Saved data entries:
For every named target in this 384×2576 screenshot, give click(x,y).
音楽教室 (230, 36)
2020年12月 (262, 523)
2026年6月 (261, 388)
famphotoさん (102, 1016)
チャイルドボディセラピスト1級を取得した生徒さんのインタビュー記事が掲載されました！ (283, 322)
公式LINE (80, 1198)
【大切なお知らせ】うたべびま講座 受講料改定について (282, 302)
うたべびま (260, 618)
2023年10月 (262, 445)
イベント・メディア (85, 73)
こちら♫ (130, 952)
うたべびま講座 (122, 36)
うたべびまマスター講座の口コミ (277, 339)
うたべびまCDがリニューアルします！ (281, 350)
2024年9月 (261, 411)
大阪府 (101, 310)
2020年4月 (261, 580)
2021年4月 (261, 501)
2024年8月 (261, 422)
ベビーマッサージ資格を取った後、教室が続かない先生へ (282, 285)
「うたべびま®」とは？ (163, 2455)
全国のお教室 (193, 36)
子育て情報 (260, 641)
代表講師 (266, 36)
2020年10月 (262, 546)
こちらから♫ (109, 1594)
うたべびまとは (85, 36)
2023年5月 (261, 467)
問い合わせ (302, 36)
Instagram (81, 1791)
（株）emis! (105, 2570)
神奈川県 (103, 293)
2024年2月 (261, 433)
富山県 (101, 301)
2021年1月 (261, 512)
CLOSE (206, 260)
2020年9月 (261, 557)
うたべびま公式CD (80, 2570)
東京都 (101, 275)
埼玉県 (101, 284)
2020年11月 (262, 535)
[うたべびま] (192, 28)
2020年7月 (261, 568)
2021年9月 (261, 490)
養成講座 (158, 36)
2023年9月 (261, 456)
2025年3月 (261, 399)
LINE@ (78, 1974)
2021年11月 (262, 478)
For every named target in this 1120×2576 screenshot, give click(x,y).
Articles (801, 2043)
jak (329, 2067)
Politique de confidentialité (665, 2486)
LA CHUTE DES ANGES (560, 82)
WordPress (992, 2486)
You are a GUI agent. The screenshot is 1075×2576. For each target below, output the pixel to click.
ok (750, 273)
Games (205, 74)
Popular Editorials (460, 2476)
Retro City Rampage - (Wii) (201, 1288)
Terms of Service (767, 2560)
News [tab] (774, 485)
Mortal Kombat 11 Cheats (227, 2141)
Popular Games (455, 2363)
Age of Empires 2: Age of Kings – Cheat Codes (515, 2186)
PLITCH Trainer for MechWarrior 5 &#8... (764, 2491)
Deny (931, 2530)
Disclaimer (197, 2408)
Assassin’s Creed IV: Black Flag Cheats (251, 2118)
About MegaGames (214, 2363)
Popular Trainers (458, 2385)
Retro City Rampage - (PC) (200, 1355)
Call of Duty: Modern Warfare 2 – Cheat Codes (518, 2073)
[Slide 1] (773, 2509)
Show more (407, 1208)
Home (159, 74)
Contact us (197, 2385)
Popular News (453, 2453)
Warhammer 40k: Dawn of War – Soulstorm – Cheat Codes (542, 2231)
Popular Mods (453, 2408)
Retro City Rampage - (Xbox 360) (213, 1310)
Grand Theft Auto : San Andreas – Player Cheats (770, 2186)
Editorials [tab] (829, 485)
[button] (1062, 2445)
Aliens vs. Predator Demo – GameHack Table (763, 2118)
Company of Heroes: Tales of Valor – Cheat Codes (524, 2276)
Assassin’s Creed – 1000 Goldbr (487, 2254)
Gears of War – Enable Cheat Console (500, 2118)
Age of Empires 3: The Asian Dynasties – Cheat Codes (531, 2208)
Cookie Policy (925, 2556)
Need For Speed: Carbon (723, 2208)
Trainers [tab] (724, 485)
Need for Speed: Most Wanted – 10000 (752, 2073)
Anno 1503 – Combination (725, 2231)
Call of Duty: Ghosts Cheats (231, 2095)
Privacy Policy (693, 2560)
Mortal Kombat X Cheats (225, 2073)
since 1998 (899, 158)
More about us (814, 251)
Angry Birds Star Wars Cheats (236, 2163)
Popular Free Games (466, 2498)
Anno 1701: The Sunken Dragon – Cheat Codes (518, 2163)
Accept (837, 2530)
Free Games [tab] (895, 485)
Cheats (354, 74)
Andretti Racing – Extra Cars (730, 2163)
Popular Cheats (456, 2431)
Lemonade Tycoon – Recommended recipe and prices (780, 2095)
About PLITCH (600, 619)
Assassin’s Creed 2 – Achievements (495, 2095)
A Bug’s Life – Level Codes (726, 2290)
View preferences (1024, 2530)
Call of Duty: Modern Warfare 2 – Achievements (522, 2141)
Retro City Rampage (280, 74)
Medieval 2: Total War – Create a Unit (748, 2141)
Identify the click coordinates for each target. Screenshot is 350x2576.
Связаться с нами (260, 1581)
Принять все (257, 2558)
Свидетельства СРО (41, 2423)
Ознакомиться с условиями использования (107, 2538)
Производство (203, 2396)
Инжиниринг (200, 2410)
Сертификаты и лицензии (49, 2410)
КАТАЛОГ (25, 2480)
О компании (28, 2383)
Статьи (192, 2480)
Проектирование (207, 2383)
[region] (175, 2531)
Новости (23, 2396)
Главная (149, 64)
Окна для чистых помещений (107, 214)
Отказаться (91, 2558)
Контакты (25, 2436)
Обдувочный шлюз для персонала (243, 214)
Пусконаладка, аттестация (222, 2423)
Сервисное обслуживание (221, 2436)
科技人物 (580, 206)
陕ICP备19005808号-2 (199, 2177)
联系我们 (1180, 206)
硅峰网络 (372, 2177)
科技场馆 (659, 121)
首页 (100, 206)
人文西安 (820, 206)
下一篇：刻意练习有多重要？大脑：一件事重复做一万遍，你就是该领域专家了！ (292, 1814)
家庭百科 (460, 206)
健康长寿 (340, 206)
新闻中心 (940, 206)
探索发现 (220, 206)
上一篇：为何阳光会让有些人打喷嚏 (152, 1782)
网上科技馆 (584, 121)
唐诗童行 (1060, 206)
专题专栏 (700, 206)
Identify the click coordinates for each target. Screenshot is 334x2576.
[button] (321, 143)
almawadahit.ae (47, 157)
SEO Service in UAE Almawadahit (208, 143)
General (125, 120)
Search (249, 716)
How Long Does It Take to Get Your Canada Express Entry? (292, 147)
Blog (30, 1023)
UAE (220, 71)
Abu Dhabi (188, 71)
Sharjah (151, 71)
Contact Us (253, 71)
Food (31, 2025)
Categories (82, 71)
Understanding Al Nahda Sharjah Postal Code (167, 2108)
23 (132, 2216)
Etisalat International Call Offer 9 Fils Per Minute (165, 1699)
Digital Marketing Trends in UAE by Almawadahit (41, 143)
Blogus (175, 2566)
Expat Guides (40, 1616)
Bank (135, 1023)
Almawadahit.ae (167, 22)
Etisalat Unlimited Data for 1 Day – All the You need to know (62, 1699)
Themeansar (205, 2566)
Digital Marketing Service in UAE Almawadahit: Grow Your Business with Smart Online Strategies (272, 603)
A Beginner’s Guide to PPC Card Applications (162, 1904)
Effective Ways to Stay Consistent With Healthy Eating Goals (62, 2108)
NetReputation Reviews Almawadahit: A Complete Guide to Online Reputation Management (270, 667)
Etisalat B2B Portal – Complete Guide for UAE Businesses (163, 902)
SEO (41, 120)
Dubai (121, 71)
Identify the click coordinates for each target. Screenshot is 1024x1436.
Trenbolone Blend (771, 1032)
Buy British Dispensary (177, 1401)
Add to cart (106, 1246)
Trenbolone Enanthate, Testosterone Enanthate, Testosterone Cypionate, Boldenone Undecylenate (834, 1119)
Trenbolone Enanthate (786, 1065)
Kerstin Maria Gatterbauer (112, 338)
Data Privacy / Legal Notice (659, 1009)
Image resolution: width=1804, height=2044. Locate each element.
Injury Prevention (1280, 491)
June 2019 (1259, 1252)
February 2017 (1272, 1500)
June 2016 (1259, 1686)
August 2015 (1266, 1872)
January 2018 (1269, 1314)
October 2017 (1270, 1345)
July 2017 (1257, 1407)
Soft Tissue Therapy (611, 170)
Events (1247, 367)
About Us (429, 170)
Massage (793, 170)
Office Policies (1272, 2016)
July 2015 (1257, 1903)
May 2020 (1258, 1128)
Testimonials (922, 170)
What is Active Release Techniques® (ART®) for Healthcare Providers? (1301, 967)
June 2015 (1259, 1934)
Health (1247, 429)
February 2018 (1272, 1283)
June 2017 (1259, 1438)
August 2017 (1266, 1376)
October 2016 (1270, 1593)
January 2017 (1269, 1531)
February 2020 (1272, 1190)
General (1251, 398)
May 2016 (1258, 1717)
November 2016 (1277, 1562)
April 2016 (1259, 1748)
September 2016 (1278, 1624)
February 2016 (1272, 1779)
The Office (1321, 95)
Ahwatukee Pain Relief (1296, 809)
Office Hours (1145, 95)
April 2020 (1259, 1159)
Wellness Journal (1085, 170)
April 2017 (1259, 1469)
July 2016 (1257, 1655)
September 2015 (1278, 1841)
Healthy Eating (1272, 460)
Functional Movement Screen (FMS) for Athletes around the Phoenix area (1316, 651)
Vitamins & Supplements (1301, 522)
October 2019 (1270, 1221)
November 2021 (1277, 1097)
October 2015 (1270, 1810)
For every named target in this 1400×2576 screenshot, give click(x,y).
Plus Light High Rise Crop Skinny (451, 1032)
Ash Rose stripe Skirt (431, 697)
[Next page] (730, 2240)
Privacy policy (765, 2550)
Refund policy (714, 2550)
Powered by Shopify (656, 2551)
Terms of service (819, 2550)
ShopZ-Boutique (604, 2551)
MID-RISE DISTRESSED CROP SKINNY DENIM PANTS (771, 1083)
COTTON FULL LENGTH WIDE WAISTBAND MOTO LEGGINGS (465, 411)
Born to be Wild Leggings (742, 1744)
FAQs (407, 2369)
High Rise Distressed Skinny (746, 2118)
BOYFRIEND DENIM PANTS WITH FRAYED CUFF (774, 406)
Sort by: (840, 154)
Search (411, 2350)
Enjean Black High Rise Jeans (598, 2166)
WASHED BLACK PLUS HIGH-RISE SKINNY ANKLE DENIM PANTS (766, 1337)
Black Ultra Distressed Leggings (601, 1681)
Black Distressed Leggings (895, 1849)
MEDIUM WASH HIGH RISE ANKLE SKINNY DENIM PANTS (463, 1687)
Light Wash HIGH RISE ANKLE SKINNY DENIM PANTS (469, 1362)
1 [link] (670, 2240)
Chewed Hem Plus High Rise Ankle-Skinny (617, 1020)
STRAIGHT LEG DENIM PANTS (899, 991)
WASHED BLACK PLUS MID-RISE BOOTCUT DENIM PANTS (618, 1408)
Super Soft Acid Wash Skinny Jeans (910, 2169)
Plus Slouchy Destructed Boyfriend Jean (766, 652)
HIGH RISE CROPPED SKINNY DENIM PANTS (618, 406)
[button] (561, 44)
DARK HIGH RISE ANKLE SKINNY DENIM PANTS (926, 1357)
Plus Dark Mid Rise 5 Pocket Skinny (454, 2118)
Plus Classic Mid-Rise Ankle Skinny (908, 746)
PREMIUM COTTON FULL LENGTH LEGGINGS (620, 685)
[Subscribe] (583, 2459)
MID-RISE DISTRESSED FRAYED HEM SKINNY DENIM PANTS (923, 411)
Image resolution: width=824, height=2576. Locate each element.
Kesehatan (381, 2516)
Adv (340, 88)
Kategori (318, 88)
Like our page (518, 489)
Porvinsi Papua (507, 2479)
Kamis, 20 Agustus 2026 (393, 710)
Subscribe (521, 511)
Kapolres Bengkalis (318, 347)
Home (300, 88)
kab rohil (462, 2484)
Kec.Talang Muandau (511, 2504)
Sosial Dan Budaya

◆ **WORK REQUIRED**
Give again exactly, and only, the lines above starting at the one with "Digital Marketing Trends" and ending at the one with "Kerstin Maria Gatterbauer (112, 338)".

◆ **FINAL ANSWER**
Digital Marketing Trends in UAE by Almawadahit (41, 143)
Blogus (175, 2566)
Expat Guides (40, 1616)
Bank (135, 1023)
Almawadahit.ae (167, 22)
Etisalat Unlimited Data for 1 Day – All the You need to know (62, 1699)
Themeansar (205, 2566)
Digital Marketing Service in UAE Almawadahit: Grow Your Business with Smart Online Strategies (272, 603)
A Beginner’s Guide to PPC Card Applications (162, 1904)
Effective Ways to Stay Consistent With Healthy Eating Goals (62, 2108)
NetReputation Reviews Almawadahit: A Complete Guide to Online Reputation Management (270, 667)
Etisalat B2B Portal – Complete Guide for UAE Businesses (163, 902)
SEO (41, 120)
Dubai (121, 71)
Identify the click coordinates for each target. Screenshot is 1024x1436.
Trenbolone Blend (771, 1032)
Buy British Dispensary (177, 1401)
Add to cart (106, 1246)
Trenbolone Enanthate, Testosterone Enanthate, Testosterone Cypionate, Boldenone Undecylenate (834, 1119)
Trenbolone Enanthate (786, 1065)
Kerstin Maria Gatterbauer (112, 338)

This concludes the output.